**Instructions for the task**
Among the entries that follow, how many lines contain the word "computer"? Give the number alone.

##### Records supplied

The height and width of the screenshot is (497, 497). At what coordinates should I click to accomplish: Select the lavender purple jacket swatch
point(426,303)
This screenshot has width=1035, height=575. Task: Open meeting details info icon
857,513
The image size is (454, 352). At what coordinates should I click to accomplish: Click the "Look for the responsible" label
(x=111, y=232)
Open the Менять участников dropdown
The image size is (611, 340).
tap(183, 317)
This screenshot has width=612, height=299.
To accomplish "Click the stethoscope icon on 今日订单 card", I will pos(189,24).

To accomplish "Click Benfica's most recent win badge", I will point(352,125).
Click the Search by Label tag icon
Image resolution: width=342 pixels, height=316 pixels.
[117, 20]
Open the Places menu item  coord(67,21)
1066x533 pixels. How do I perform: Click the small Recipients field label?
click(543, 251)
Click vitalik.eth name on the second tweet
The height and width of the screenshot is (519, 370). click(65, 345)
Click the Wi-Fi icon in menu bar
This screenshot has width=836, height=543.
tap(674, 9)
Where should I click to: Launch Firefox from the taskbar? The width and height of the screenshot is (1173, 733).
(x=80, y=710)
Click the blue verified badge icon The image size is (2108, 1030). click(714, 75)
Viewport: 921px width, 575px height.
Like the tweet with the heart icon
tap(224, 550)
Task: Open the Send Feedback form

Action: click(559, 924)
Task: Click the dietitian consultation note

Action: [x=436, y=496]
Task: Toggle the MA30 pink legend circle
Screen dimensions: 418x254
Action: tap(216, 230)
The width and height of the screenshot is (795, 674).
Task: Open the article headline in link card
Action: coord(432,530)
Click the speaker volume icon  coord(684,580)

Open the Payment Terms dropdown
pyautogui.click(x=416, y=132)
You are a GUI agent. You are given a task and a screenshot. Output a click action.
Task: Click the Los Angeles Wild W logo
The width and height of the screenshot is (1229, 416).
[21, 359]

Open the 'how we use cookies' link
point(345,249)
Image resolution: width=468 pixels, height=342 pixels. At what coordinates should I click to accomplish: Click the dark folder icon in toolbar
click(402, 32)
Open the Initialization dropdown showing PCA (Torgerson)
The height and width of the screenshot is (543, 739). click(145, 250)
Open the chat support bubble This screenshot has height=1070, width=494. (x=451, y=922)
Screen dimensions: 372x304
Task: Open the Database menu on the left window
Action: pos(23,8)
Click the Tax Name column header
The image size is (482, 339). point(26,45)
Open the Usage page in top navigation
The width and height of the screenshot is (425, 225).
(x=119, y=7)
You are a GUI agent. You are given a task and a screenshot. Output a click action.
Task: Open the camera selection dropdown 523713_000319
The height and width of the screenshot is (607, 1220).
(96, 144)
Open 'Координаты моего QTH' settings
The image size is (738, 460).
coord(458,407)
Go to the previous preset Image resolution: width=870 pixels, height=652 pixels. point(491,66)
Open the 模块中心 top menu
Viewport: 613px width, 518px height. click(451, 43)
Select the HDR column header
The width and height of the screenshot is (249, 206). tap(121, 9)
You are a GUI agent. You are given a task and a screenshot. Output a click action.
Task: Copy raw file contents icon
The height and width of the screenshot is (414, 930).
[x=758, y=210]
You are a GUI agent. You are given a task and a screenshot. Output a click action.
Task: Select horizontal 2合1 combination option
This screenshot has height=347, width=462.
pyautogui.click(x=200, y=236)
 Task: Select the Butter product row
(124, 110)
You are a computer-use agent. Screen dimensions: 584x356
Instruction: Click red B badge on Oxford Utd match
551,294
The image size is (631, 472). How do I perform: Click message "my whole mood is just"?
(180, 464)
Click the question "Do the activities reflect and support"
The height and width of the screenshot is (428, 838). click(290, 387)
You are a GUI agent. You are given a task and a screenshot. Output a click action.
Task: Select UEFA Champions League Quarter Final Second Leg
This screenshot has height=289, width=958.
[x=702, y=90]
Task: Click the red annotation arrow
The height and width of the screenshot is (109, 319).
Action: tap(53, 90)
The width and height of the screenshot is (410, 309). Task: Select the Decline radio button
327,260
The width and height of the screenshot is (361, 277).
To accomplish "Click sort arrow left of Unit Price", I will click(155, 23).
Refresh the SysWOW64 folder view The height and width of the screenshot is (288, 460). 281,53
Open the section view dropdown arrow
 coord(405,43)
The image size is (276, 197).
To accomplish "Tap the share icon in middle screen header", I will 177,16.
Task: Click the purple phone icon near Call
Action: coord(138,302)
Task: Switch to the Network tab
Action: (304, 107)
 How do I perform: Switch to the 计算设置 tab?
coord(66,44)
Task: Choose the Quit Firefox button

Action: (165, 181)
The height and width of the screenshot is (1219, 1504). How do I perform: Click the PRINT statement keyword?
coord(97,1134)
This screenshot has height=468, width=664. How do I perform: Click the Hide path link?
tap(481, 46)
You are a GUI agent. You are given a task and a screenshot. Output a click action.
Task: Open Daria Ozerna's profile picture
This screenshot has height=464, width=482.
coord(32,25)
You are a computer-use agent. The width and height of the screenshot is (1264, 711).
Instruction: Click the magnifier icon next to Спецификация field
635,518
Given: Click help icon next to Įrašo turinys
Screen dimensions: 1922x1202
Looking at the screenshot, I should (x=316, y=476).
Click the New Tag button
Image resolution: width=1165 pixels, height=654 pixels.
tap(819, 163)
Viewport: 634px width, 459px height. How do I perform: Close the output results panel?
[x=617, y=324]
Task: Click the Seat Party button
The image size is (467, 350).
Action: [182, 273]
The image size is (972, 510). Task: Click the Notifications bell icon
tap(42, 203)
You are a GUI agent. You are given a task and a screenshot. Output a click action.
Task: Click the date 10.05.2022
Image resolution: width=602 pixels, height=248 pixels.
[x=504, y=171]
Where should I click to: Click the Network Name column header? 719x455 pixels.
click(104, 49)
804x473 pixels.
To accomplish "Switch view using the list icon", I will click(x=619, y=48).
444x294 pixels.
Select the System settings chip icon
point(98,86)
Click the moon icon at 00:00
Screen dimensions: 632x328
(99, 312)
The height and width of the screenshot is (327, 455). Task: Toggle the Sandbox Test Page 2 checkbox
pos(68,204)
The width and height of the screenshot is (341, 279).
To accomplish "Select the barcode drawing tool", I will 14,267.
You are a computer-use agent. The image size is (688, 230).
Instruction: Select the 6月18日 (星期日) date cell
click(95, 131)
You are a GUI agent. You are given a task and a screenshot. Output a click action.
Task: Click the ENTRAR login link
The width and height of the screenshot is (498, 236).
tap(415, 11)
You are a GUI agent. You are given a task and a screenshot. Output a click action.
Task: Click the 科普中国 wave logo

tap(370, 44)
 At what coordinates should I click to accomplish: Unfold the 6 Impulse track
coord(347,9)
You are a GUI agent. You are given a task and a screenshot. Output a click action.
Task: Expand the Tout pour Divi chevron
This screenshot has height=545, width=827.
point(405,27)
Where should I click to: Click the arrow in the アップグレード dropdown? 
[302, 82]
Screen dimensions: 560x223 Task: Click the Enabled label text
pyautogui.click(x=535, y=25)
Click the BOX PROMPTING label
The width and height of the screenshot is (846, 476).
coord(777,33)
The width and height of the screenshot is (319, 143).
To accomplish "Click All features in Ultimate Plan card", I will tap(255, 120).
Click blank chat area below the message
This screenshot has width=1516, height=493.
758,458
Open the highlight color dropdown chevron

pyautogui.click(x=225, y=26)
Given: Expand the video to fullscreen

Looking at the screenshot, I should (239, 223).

##########

**Answer section**
3